> **Your task**: In the records that follow, count each line where the string "computer" occurs. Provide the total and no other text.

(Data entries)
------------------------------

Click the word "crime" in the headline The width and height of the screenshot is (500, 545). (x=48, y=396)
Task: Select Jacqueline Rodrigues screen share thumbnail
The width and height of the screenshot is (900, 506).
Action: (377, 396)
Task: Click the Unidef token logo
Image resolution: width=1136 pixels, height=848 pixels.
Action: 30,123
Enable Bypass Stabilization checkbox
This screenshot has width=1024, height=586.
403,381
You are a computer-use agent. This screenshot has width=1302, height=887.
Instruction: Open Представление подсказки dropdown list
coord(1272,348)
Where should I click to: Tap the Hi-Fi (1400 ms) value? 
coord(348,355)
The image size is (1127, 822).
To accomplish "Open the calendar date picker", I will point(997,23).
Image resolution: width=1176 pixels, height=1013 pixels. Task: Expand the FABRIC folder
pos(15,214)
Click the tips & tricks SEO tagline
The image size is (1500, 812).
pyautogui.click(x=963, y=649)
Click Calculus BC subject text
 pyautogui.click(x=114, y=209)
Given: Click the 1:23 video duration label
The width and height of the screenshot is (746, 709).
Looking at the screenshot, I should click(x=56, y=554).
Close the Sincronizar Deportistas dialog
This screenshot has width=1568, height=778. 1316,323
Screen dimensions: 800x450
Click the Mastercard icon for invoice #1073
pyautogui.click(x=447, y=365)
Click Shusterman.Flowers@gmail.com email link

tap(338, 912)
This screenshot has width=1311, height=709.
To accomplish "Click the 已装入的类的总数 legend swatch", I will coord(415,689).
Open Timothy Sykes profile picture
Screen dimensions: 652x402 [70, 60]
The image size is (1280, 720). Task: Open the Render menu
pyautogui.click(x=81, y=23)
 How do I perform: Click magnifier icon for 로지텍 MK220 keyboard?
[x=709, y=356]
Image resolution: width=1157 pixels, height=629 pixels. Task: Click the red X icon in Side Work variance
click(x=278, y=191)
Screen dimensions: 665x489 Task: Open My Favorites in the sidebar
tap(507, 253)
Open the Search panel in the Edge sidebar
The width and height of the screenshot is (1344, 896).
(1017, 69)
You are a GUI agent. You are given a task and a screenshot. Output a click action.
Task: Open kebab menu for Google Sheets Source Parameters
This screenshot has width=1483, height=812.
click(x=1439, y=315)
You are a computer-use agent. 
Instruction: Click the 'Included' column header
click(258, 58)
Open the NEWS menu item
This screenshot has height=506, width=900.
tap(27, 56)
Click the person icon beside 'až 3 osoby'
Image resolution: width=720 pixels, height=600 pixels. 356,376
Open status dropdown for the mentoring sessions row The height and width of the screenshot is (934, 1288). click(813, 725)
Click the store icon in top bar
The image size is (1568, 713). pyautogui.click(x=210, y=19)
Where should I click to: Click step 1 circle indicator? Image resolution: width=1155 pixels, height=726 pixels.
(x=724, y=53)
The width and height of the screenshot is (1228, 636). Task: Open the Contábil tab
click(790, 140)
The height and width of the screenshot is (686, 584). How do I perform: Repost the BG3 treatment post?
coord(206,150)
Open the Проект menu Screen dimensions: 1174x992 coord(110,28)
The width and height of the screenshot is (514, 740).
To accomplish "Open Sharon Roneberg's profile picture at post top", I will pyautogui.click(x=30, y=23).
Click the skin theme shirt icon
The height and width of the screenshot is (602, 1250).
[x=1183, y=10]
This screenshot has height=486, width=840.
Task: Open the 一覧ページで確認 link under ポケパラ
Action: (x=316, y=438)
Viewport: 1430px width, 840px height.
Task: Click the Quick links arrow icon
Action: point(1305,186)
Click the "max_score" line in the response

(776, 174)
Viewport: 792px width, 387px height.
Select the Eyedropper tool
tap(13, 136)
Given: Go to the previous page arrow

------------------------------

> **Problem solution**: 2